Exercice 1
Modifiez le passage des entrées allant de la ligne contenant « Bookmark the page » jusqu'à celle contenant « click(x=928, y=537) », toutes deux incluses, en remplaçant « toolbar » par « panel ». Redonnez uniquement ces lignes, sans autre changement.

Extrait fourni
▶

Ces inscriptions sahariennes étant fort courtes, nous ne pensons pas qu’elles viennent seulement préciser le sens de l’image à laquelle elles sont associées ou qu’elles soient une simple légende. Les langues sumériennes et égyptiennes étaient aussi porteuses de messages importants, à dimension religieuse par exemple. En Egypte, les hiéroglyphes sont l’émanation du verbe divin et à ce titre se traduisent par "lettres sacrées" ; en dessinant un hiéroglyphe, le scribe lui donnait vie. Au cours l’Antiquité, l’écriture n’était pas à la portée de tous : sous le règne des pharaons, on a estimé que seul 1% de population savait écrire (Vercoutter J. 1994, p. 66). La société protoberbère puis paléoberbère, telle qu’elle apparaît dans les peintures, privilégie un message figuré : celui de la représentation d’une élite sociale et de son idéologie de pouvoir. Parmi les Paléoberbères Garamantes, seule cette élite pouvait posséder des chevaux et des chars ou le métal. Aussi pensons-nous que ces inscriptions ont de fortes chances d’exprimer l’idée de chefferie, d’autorité et de classe sociale. A son tour, l’écriture a pu être considérée comme un instrument de prestige réservé à cette élite. Ces inscriptions pourraient, par exemple, livrer le nom du propriétaire du char et du cheval, le nom ou le titre d’un chef ou d’un clan.

◀

Données
▶

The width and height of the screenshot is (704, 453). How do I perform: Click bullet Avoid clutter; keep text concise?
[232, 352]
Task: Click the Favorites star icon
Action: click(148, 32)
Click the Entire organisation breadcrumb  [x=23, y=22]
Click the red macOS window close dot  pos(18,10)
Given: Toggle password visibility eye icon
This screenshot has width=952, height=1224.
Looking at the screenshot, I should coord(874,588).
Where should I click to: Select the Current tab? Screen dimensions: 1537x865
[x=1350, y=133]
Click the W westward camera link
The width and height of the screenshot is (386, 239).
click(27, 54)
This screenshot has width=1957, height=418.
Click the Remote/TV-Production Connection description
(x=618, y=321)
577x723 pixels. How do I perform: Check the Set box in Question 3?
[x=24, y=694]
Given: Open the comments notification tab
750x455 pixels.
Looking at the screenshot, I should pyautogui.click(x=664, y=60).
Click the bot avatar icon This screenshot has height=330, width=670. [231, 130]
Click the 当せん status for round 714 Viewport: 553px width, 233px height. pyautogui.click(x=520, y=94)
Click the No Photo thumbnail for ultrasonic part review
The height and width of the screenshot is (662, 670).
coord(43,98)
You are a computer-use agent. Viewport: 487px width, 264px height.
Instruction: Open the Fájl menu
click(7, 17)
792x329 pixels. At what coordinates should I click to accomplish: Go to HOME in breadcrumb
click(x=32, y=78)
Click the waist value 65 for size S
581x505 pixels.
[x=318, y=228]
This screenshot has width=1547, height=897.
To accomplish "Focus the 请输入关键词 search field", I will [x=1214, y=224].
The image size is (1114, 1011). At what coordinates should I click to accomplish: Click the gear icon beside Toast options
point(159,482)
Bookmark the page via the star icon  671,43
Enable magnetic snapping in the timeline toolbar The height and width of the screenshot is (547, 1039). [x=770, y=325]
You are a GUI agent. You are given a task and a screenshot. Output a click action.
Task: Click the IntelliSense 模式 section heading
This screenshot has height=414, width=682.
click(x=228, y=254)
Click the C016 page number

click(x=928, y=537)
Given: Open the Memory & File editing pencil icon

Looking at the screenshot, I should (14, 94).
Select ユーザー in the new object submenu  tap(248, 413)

◀

Exercice 2
Poursuivez, s'il vous plaît, le texte sur les inscriptions sahariennes à partir de l'endroit où il s'arrête.

Résultat 1
Bookmark the page via the star icon  671,43
Enable magnetic snapping in the timeline panel The height and width of the screenshot is (547, 1039). [x=770, y=325]
You are a GUI agent. You are given a task and a screenshot. Output a click action.
Task: Click the IntelliSense 模式 section heading
This screenshot has height=414, width=682.
click(x=228, y=254)
Click the C016 page number

click(x=928, y=537)

Résultat 2
Par ailleurs, la société berbère a toujours été une société de tradition orale où la mémoire et la communication non écrite tiennent une place de choix. Cela ne réduit en rien l’importance des écritures libyques, mais peut expliquer que la parole fut privilégiée au détriment de l’écriture. "Qualifier l’Afrique de "continent sans écriture", c’est oublier, aveuglés par la place privilégiée de l’écriture dans notre conception occidentale de la communication, que dans les systèmes graphiques africains, les signes et les figures tracées viennent exprimer de façon concrète et visible ce que la parole ne dit pas. Dans les sociétés africaines, la parole ne doit pas être comprise comme le seul et unique moyen d’expression privilégié mais comme un moyen de communication parmi d’autres." (Girard é. 1997, p. 88)
Au Sahara central, nous avons pu constater que (à ce jour) aucune inscription n’accompagne les peintures des Libyens sahariens. Les premiers caractères apparaissent avec ceux qui leur font immédiatement suite, les Paléoberbères Garamantes. Nous avons vu que ces derniers se mettent en place après 1500 ans avant J.-C. et avant l000 ans avant J.-C. C’est donc dans ce laps de temps, de moins de 500 ans, qu’il faut rapporter l’apparition du libyque, c’est-à-dire dans la seconde moitié du IIe millénaire avant J.-C.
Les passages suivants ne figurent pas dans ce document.